An example demo is included and can be run by opening two terminals in the root directory. Execute in the first terminal:
./demo.exe -r 0 -p 0 -f sample_sets/emails_alice.txt
and in the second terminal:
./demo.exe -r 1 -p 0 -f sample_sets/emails_bob.txt
This should print the following output in the second terminal:
Computation finished. Found 3 intersecting elements:
Michael.Zohner@ec-spride.de
Evelyne.Wagener@tvcablenet.be
Ivonne.Pfisterer@mail.ru
These commands will run the naive hashing protocol and compute the intersection on the 1024 randomly generated emails in sample_sets/emails_alice.txt and sample_sets/emails_bob.txt (where 3 intersecting elements were altered). To use a different protocol, the ['-p'] option can be varied as follows:
-p 0
: the naive hashing protocol-p 1
: the server-aided protocol of [4]-p 2
: the Diffie-Hellman-based PSI protocol of [5]-p 3
: the OT-based PSI protocol of [3]
For further information about the program options, run ./demo.exe -h
.
The protocols will automatically be tested on randomly generated data when invoking:
make test
WARNING: Some tests can still fail since the code is currently being debugged.
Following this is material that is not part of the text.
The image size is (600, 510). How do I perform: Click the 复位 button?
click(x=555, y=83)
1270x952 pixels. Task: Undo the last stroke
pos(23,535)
Further random email adresses can be generated by navigating to sample_sets/emailgenerator/
and invoking:
./emailgenerator.py "number_of_emails"
The generator uses the first names, family names, and email providers listed in the corresponding files in sample_sets/emailgenerator/
as base for the generation.
[1] B. Pinkas, T. Schneider, M. Zohner. Faster Private Set Intersection Based on OT Extension. USENIX Security 2014: 797-812. Full version available at http://eprint.iacr.org/2014/447.
[2] B. Pinkas, T. Schneider, G. Segev, M. Zohner. Phasing: Private Set Intersection using Permutation-based Hashing. USENIX Security 2015. Full version available at http://eprint.iacr.org/2015/634.
[3] B. Pinkas, T. Schneider, M. Zohner. Scalable Private Set Intersection Based on OT Extension. Available at http://eprint.iacr.org/2016/930.
[4] S. Kamara, P. Mohassel, M. Raykova, and S. Sadeghian. Scaling private set intersection to billion-element sets. In Financial Cryptography and Data Security (FC’14) , LNCS. Springer, 2014.
[5] C. Meadows. A more efficient cryptographic matchmaking protocol for use in the absence of a continuously available third party. In IEEE S&P’86, pages 134–137. IEEE, 1986.